Fragmento del texto >>
---+---
Un estudio de HBX Group y profesores de la Universidad de Nueva York analiza cómo viaja la Generación Z: una generación que valora la personalización auténtica, que busca experiencias que respeten su presupuesto y le conecten con la cultura local, y que acepta la tecnología como un acompañante del viaje.
El estudio “Generation Z and the Future of Personalized Travel Experience” por HBX Group en colaboración con profesores y consultores del Jonathan M. Tisch Center of Hospitality de la Universidad de Nueva York, analiza en profundidad cómo viajan los jóvenes de la Generación Z, nacidos entre 1997 y 2012, y cómo están redefiniendo el concepto de personalización.
La investigación muestra a una generación que valora la personalización, siempre que sea transparente, empoderadora y auténtica. A diferencia de generaciones anteriores, la Generación Z no quiere que la tecnología decida por ellos, sino que actúe como un acompañante de viaje que respete sus valores y su forma de entender el mundo.

«Para la Generación Z, la personalización no va de algoritmos, sino de comprensión», explica Javier Cabrerizo, Chief Strategy & Transformation Officer de HBX Group. «Buscan marcas capaces de combinar la precisión tecnológica con la autenticidad humana, construyendo relaciones basadas en la confianza y la transparencia. Unos resultados que confirman nuestra visión de que el futuro del viaje será colaborativo, basado en datos y centrado en las personas”.
---+---
Datos para analizar >>

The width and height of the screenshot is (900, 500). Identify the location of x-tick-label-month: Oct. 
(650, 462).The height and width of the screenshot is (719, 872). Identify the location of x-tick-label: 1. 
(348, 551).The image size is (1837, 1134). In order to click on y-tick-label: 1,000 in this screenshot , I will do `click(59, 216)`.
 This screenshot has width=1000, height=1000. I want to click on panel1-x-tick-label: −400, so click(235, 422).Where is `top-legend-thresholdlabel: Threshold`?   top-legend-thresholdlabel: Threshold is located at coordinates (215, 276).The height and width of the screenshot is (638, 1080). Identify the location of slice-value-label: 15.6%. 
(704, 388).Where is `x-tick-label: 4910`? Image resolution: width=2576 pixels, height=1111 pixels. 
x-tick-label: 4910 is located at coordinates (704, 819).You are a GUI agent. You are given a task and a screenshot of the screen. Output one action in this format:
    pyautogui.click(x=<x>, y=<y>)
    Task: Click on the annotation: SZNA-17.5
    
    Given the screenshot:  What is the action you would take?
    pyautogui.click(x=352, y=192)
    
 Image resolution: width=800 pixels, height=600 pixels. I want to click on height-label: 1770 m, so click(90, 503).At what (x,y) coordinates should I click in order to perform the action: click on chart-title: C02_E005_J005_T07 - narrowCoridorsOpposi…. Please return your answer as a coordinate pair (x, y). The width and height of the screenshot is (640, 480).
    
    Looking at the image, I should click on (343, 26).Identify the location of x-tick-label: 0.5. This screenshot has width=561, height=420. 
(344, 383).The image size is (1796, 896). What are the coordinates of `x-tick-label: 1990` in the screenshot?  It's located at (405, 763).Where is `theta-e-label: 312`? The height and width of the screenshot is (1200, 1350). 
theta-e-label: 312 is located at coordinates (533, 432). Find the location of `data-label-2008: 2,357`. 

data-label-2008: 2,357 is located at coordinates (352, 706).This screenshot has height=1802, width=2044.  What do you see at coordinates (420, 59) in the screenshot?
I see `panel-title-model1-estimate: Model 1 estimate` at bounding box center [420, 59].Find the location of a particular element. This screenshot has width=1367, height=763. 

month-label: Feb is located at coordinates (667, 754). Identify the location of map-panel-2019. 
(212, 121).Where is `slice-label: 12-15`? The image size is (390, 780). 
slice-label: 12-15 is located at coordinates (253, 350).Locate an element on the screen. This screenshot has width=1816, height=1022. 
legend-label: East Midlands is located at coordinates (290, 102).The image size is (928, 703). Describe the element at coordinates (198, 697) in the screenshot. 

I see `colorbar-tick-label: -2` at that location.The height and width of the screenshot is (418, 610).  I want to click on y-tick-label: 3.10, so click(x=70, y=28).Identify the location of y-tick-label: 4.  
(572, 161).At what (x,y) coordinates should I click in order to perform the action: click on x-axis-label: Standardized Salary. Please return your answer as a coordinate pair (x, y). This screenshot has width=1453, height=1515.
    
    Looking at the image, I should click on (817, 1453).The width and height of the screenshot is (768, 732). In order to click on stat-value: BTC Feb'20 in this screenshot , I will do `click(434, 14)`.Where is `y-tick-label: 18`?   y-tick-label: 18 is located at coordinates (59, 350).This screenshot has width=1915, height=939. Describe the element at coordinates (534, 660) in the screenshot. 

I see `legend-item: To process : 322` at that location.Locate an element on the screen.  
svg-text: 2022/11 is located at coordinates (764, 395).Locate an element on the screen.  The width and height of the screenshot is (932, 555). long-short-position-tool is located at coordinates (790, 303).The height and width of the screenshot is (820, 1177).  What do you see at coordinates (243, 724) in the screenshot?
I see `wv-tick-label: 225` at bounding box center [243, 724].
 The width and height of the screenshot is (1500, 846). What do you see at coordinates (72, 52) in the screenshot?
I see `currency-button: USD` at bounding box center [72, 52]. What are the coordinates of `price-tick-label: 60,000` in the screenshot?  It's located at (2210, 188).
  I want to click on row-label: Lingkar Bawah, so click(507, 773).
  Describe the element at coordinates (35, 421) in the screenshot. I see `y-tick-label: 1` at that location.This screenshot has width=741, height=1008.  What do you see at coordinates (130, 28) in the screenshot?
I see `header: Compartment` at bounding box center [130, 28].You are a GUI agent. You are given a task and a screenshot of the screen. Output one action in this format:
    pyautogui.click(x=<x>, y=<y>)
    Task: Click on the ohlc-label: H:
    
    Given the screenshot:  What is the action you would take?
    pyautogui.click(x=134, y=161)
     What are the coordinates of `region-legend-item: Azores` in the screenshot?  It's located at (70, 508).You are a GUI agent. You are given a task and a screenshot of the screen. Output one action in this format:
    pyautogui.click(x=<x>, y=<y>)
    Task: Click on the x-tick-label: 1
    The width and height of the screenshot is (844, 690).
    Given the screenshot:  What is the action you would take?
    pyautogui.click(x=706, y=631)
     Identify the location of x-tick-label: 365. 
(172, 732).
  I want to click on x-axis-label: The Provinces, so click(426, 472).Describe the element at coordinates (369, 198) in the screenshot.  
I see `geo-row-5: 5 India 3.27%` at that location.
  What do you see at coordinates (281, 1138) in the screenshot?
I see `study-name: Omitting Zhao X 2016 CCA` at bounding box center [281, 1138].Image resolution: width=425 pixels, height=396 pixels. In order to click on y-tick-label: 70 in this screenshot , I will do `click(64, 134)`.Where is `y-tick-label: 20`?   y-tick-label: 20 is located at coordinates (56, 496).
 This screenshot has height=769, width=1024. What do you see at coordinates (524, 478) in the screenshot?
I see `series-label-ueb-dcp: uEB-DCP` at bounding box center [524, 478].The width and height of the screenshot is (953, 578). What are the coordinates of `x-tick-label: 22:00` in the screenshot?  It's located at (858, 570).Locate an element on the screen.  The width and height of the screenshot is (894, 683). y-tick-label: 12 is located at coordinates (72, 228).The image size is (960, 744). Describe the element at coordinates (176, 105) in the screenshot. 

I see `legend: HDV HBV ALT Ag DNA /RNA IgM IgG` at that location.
---+---
Instrucciones de la tarea >>
Transcribe del fragmento sobre los viajes de la Generación Z el pasaje que va desde «Un estudio de» hasta «concepto de personalización.», incluidas ambas partes. Usa únicamente el fragmento del texto, sin recurrir a los ítems.

Área de respuesta >>
Un estudio de HBX Group y profesores de la Universidad de Nueva York analiza cómo viaja la Generación Z: una generación que valora la personalización auténtica, que busca experiencias que respeten su presupuesto y le conecten con la cultura local, y que acepta la tecnología como un acompañante del viaje.
El estudio “Generation Z and the Future of Personalized Travel Experience” por HBX Group en colaboración con profesores y consultores del Jonathan M. Tisch Center of Hospitality de la Universidad de Nueva York, analiza en profundidad cómo viajan los jóvenes de la Generación Z, nacidos entre 1997 y 2012, y cómo están redefiniendo el concepto de personalización.